**WHAT IS EXPECTED**
Please copy the records word for word, starting at the line containing "The height and width of the screenshot is (902, 1444)." and continuing to the end of the records. Leave out the pictures.
#### EXTRACTED ENTRIES
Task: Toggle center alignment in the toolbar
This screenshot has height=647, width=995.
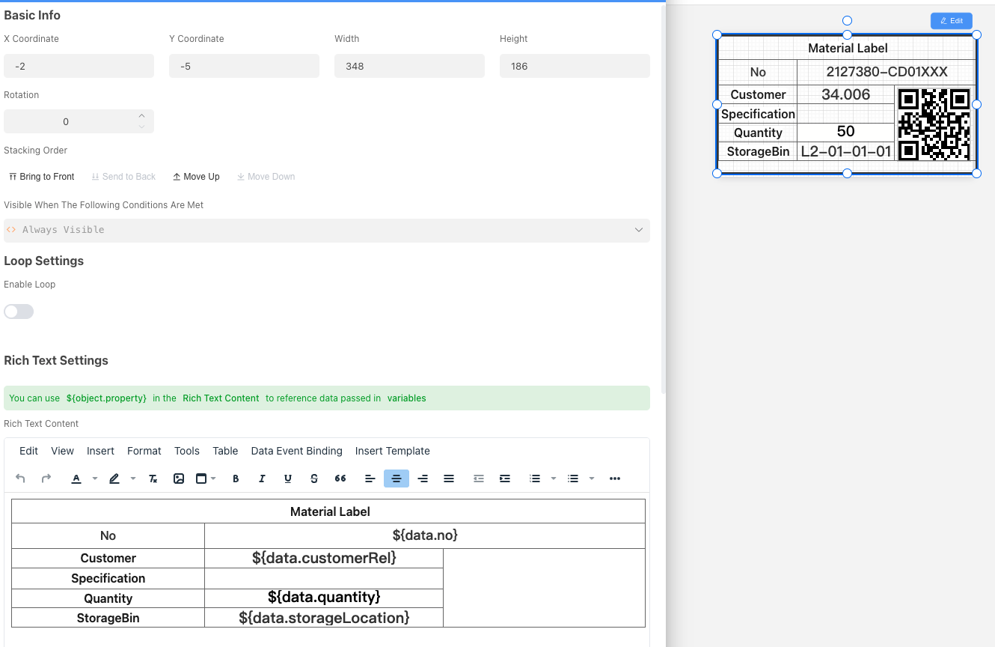Action: [x=397, y=479]
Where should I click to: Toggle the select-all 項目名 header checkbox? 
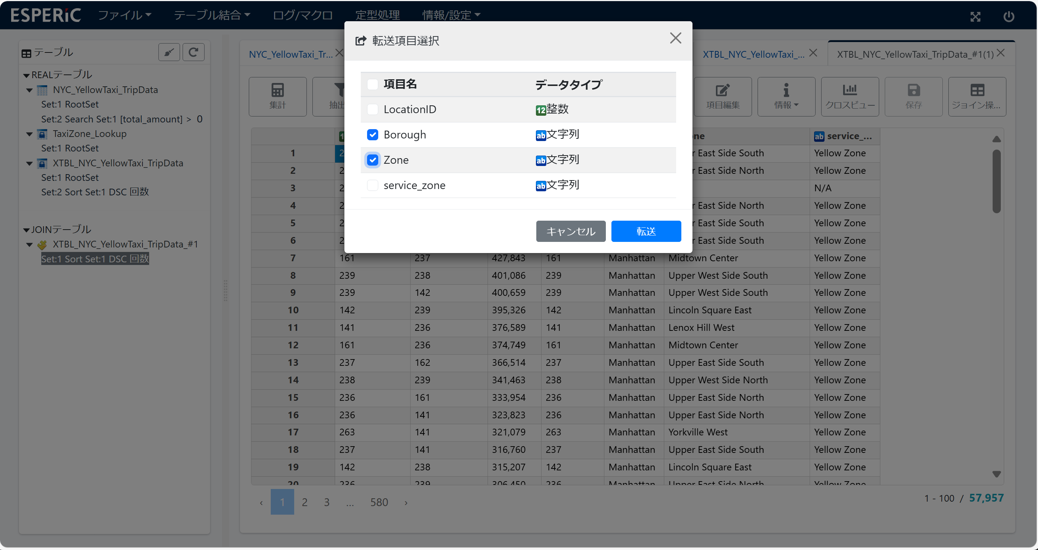[372, 84]
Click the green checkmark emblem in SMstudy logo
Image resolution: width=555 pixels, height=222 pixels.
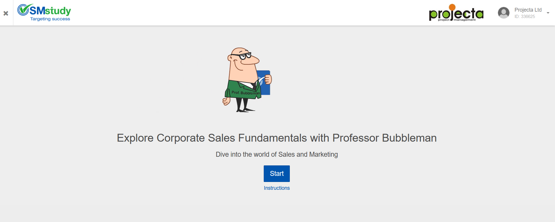pos(23,10)
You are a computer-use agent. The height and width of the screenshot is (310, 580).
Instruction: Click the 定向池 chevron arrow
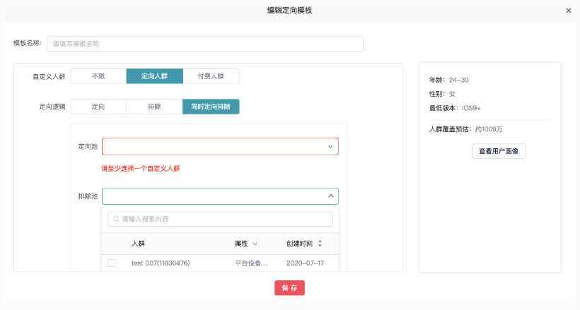tap(330, 146)
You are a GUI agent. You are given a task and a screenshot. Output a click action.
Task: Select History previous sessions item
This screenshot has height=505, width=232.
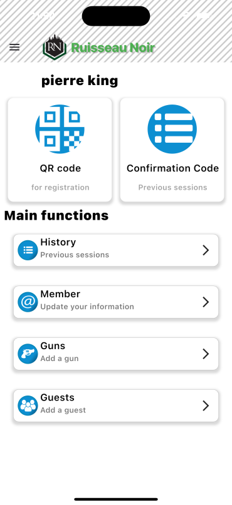coord(116,250)
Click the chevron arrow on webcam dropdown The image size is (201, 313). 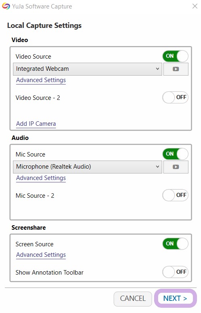click(157, 69)
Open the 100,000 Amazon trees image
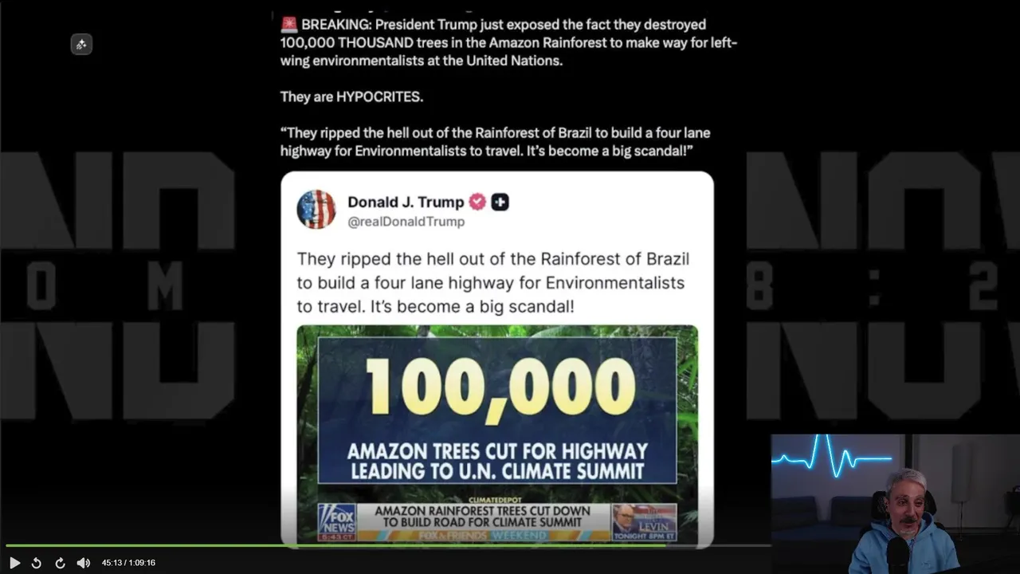The height and width of the screenshot is (574, 1020). (497, 434)
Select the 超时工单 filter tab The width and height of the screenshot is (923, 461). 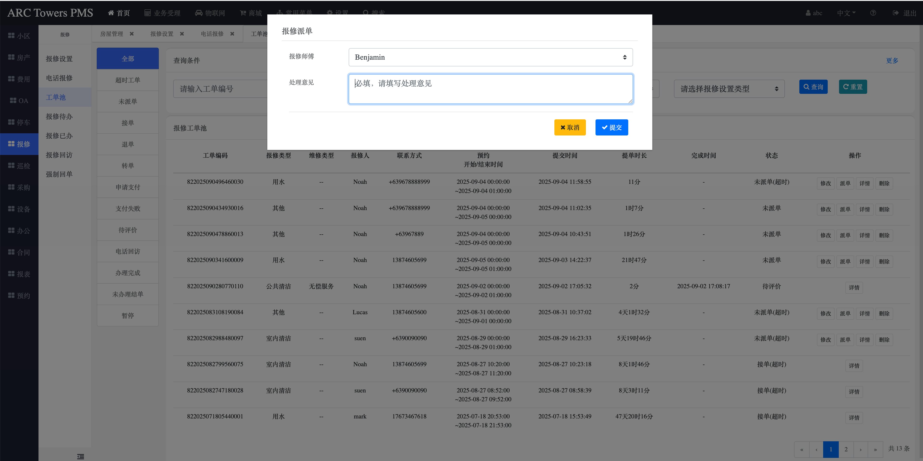point(128,80)
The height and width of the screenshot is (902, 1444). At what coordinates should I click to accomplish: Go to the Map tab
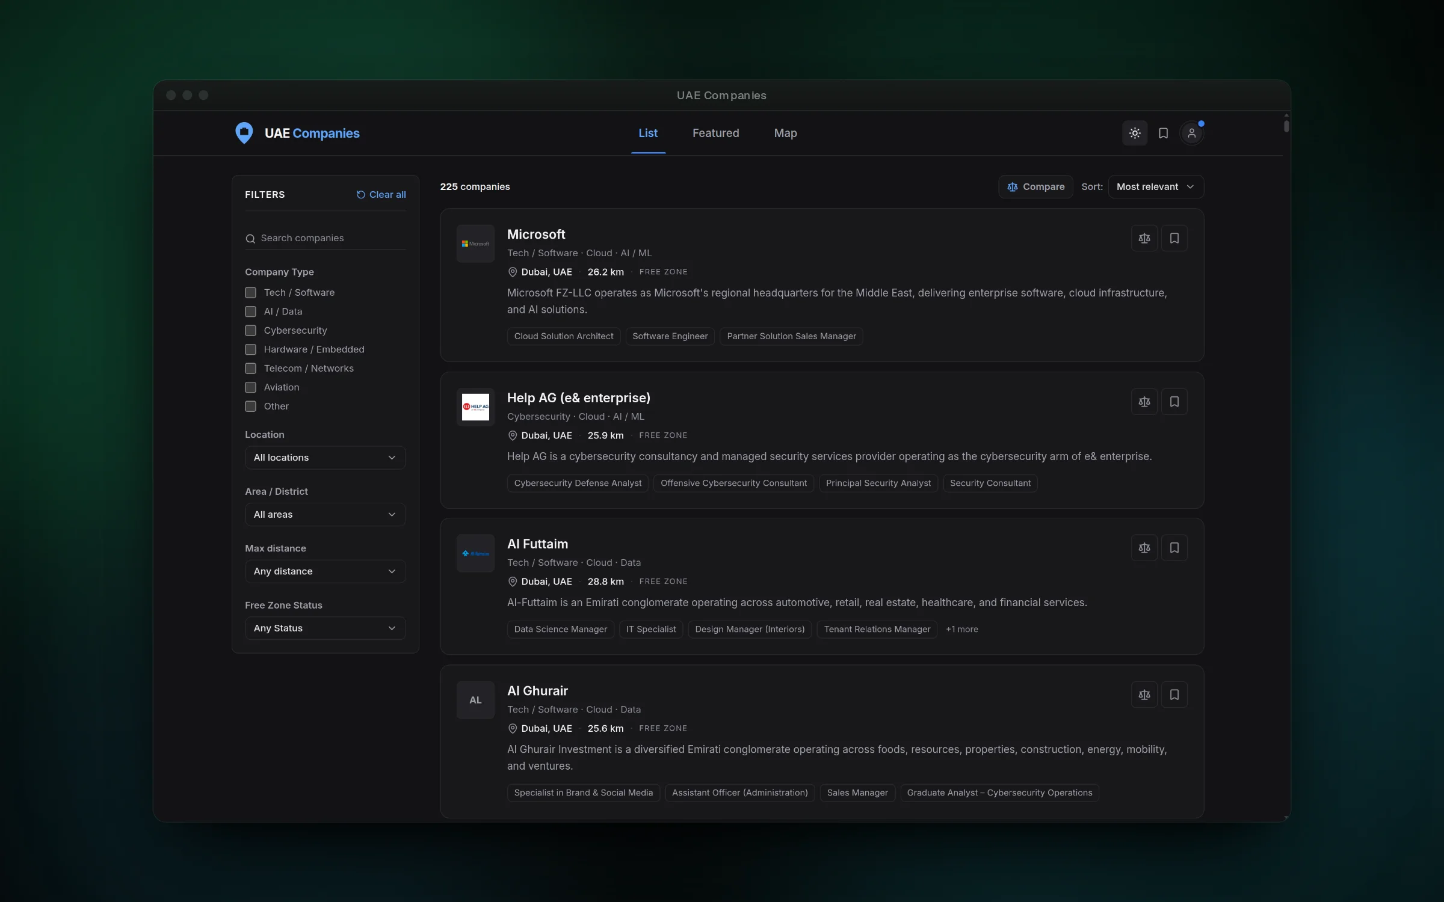pos(785,133)
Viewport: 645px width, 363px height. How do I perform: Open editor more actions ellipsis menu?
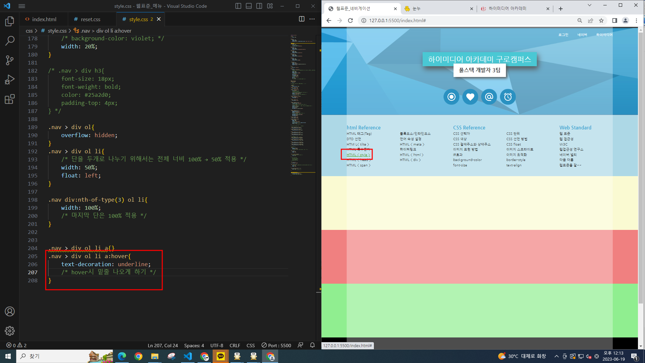coord(312,19)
########
**TASK RESPONSE**
The height and width of the screenshot is (902, 1444). At what coordinates should I click to accomplish: Go to the Map tab
pos(785,133)
Viewport: 645px width, 363px height. How do I perform: Open editor more actions ellipsis menu?
coord(312,19)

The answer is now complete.